Ancora un grande spettacolo nella stagione autunnale di un teatro che.... non sbaglia una nota.

di Domenico Del Nero

BOHEME: la favola triste di Puccini entusiasma il pubblico fiorentino.

Foto Pietro Paolini

Un teatro veramente colmo in ogni ordine di posti, uno spettacolo che ha davvero riscaldato ed entusiasmato il pubblico: la Bohème in scena al teatro dell’Opera di Firenze ha fatto veramente centro. L’opera di Puccini , tenera e struggente, ma anche animata da  un vago senso di effimera gaiezza, può veramente definirsi “decadente” nel senso migliore del termine:   il sentore di innocenza e  di  mistero, come dirà splendidamente Pascoli  (non a caso sovente accostato a Puccini e come lui per molto tempo  frainteso) nella Digitale Purpurea.

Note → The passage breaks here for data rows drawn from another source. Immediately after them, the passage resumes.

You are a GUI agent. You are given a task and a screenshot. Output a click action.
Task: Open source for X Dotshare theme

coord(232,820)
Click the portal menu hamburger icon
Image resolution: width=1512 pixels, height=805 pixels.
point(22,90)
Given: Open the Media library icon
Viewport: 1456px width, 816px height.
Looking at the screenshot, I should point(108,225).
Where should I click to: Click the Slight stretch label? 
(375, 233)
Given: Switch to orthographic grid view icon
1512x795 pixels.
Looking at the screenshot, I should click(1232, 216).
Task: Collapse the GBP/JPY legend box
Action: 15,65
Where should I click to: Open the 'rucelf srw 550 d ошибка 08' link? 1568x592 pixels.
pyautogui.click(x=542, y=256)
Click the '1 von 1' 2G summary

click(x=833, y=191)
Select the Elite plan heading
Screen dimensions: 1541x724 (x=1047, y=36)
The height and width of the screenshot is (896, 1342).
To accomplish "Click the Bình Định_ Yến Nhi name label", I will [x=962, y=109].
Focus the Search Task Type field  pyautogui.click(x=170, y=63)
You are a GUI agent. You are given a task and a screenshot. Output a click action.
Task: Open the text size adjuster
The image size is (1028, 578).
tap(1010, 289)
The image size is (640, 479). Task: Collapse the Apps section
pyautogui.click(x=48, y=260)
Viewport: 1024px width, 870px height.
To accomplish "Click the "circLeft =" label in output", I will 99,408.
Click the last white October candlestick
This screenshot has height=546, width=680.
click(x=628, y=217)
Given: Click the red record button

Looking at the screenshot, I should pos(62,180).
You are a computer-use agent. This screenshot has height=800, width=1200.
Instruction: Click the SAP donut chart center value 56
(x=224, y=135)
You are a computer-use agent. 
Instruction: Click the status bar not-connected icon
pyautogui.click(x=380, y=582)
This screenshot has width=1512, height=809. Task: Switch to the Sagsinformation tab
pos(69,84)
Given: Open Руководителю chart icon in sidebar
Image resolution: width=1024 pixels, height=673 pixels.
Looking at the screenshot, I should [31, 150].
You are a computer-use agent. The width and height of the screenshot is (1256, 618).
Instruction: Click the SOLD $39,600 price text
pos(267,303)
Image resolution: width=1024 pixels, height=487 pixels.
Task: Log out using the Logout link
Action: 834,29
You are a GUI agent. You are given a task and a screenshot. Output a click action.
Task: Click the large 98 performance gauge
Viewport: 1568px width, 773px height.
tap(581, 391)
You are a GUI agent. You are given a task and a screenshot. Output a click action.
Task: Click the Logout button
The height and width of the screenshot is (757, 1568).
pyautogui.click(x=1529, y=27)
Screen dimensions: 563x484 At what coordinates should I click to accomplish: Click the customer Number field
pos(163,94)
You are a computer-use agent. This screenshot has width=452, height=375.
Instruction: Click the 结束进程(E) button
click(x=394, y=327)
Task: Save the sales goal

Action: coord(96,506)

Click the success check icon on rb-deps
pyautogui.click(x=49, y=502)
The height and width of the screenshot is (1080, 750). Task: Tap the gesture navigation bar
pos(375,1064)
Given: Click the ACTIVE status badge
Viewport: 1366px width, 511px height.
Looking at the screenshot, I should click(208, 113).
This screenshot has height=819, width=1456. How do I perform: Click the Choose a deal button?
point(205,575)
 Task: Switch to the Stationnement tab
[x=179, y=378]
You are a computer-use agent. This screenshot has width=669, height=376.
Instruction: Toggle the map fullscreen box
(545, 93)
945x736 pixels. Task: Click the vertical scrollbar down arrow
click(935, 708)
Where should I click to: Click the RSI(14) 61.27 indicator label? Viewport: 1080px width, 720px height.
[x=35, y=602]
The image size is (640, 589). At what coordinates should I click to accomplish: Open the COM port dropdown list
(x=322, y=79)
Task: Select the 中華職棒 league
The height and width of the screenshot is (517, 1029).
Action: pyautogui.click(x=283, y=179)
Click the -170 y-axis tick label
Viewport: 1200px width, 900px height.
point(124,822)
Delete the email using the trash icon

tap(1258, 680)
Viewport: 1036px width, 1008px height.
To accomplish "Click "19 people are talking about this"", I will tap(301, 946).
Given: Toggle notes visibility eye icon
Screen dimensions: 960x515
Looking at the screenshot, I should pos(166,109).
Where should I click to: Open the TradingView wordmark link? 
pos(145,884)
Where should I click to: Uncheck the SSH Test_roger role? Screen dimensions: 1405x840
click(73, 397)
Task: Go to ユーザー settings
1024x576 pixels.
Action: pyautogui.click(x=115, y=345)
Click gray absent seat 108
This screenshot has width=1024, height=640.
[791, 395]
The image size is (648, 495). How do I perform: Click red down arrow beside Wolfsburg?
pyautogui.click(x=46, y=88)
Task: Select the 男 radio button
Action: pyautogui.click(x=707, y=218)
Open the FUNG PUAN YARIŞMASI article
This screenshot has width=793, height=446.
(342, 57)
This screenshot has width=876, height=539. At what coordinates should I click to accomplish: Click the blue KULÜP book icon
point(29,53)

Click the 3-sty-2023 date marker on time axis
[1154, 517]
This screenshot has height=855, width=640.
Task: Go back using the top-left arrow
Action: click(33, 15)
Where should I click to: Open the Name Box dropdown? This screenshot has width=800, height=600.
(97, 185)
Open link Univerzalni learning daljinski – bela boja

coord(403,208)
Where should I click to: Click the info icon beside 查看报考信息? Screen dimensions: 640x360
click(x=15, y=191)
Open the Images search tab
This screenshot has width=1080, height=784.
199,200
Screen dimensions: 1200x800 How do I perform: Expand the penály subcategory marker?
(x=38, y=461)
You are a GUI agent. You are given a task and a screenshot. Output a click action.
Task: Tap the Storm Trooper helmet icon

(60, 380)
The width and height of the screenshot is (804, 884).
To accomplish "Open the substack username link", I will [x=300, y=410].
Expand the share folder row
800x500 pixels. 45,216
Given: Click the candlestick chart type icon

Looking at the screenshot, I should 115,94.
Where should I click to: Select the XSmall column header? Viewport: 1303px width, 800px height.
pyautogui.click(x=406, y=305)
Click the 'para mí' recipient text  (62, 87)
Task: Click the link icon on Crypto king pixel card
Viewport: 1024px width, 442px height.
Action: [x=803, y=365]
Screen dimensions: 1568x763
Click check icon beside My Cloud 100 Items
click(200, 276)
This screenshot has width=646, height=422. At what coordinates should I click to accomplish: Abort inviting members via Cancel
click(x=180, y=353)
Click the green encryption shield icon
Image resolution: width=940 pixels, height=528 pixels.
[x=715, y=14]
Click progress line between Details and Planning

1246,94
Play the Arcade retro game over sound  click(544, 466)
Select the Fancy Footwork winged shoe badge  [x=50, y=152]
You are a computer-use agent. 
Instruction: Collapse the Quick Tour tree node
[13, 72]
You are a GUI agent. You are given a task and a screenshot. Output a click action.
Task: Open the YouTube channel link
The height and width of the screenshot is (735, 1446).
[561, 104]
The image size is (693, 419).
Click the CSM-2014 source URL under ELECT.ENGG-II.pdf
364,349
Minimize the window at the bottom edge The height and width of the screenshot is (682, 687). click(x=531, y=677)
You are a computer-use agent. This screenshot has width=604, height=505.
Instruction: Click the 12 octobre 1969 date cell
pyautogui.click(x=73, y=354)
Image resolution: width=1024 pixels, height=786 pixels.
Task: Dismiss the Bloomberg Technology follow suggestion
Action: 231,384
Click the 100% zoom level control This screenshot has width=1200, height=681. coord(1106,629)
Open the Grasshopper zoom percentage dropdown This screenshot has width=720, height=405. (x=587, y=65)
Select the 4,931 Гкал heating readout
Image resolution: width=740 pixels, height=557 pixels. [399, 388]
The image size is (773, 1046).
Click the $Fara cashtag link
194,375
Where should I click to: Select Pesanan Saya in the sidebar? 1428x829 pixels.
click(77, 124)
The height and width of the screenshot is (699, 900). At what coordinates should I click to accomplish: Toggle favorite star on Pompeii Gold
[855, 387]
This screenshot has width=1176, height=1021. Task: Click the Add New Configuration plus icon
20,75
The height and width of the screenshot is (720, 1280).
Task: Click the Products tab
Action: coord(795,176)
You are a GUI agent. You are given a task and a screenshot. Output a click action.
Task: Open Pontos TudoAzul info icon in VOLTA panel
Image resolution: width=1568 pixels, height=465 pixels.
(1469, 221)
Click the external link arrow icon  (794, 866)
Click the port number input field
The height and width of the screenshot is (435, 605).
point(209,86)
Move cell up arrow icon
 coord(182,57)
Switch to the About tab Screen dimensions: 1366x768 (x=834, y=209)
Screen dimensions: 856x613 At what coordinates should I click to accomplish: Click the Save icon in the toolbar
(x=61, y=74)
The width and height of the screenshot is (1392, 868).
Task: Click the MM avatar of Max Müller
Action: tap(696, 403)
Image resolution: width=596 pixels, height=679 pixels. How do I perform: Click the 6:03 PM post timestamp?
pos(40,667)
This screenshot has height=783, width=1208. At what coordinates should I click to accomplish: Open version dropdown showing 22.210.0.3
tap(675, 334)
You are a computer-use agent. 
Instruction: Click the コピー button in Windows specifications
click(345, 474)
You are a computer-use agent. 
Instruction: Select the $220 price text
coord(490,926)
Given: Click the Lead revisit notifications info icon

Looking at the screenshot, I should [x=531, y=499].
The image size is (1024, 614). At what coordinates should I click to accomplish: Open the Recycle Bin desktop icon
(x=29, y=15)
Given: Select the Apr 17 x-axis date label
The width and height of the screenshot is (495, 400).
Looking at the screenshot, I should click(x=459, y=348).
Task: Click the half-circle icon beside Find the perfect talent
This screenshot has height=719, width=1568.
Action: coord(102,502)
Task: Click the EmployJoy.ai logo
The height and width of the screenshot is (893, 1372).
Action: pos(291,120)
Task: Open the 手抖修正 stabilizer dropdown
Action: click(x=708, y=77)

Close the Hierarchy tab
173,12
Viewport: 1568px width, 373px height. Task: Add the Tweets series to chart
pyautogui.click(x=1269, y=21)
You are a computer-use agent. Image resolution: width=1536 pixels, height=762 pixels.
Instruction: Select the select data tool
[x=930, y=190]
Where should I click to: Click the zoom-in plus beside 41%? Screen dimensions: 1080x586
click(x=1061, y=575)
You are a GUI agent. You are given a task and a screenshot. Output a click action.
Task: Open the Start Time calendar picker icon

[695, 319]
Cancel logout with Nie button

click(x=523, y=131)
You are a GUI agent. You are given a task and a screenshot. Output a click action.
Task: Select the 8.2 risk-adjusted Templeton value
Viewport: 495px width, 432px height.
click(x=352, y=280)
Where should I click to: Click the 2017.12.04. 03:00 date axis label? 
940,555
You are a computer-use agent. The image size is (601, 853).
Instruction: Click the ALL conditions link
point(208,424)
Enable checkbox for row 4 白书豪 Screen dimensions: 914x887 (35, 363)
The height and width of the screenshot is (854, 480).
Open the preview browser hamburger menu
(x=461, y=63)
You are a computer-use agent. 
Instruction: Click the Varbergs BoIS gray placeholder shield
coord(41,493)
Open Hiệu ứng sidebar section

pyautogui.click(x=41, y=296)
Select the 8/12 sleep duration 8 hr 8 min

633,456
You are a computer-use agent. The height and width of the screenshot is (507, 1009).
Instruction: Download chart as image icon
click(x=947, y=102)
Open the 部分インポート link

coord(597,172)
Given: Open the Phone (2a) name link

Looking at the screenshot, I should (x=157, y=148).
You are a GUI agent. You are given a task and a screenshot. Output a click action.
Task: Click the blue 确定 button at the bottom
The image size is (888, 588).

Nel grande musicista lucchese – è ben noto – Eros e Thanatos  sono sempre strettamente intrecciati.  E in quest’opera lo sono davvero sin dall’inizio, dal mancamento iniziale di Mimì nel primo atto, che  la dichiara per l’appunto malata, eppure non per questo meno affascinante. [1]

Tornando però allo spettacolo fiorentino,non c’è dubbio che queste atmosfere siano nettamente emerse, dando  vita a uno spettacolo che, a parte quale leggera incertezza e scollatura  destinate quasi sicuramente a sparire nelle repliche, è apparso fin dalle  prime battute molto ben calibrato.  Anzitutto, la direzione d’orchestra: Daniel Oren è senz’altro un veterano della bacchetta e  Bohéme  uno dei suoi cavalli di battaglia.  Oren ha dato una lettura per certi versi intimistica, ricca di colori e di sottolineature, ma senza forzare i toni, a parte qualche impennata e sempre al momento opportuno. Il capolavoro pucciniano presenza una strumentazione molto raffinata e complessa; Oren è riuscito benissimo a evocare le diverse situazioni e atmosfere, da quella”scapigliata” e romantica del primo atto al bellissimo quadro parigino dell’inizio del secondo, sottolineando ed evocando ogni figura; grazie anche all’ottima prestazione non solo degli interpreti (e dell’orchestra del Maggio Musicale Fiorentino, naturalmente)  ma anche del coro, anzi dei cori vista la presenza in scena delle voci bianche, che hanno avuto in questa occasione il loro felice debutto sul palcoscenico;  sino all’ultimo atto,  con i richiami tematici agli atti precedenti (soprattutto il primo)  che brillano come vere e proprie scintille del ricordo.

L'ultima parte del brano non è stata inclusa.